# Intel Pentium III 800 MHz übertakten?



## EzEKIEL (26. Februar 2004)

Hallo Leute...

Kann mir bitte jemand sagen, wie ich einen Intel Pentium III mit 800 MHz übertakten kann.

Wenn dazu Software benötigt wird, welche?
Und wie weit kann ich gehen?
Kurz: Einfach alles....

Danke im Voraus!


mfg
EzEKIEL


----------



## Spacemonkey (26. Februar 2004)

Du kannst im Bios mit den Werten spielen.
Du musst halt ausprobieren bis wieviel er stabil läuft.
Und ob er zu warm wird. Wenn ja brauchst du einen anderen Kühler.

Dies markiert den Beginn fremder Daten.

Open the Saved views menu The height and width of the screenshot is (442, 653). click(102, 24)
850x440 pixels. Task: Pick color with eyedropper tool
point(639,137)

Also eigentlich ganz einfach.


----------



## EzEKIEL (26. Februar 2004)

ja...hab ich mir auch gedacht..
Aber jemand, der sich echt gut damit auskennt, hat gemeint, das wäre dann insgesamt langsamer... wegen irgendso einer verteilung


mfg
EzEKIEL


----------



## SpitfireXP (26. Februar 2004)

Wie das?

Takt frequenze Rauf, und trotzdem langsamer?
Das halte ich mal einfach für quatsch. Das einzige, was er vielleich meinen könnte: wenn man den Multiplikator der CPU raufsetzt und dann die Frequenze des FrontSideBus=FSB herruntersetzt. Das hätte die Wirkung, das der Speicher nicht voll ausgenutzt wird. Dadurch würde das System subjektiv  langsamer werden.

Das geht aber nur bei einem AMD-Prozessor.

Bei einem Intel geht das mit dem Multiplikator nicht.
Das bleibt dir nur der  FSB.
Einfach ins das Bios gehen, und langsam den FSB hochsetzen. Am besten in 1-2MHz schritten. Sprich so klein wie möglich.
Dann immer die Stabilität testen. Ein zwei Stunde hardcore-spielen oder etwas in der art.
Wenn du dann an die grenze gekommen bist, kannst du wenn möglich die CPU-Spannung etwas herraufsetzen. Aber nicht viel. max. ein halbes Volt. Dann wieder Testen. Wenn das dann nichts hilft, den FSB wieder um 1-2MHz herrabsetzen.
Immer schön die Temperatur von deiner CPU im Auge behalten. Sie darf nicht zu heiß werden. Max. 60 Grad sind angemessen.

Ich hoffe, ich konnte dir helfen.


----------



## EzEKIEL (26. Februar 2004)

Ja, du konntest mir helfen! Danke!

Also ich hab mal ins Bios geschaut. Hab auf anhieb nichts gefunden, wo ich den FSB hochsetzen kann. Hab das Mainboard noch nicht lange, weil ich es notdürftig tasuchen musste wegen eines Defekts.

Der Titel überm Bios war "Amibios Simple Setup Utility - Version 2.24h"

Vielleicht kann mir jemand genau sagen, was ich machen muss....

Gibt es keine Software um die CPU zu übertakten?


mfg
EzEKIEL


----------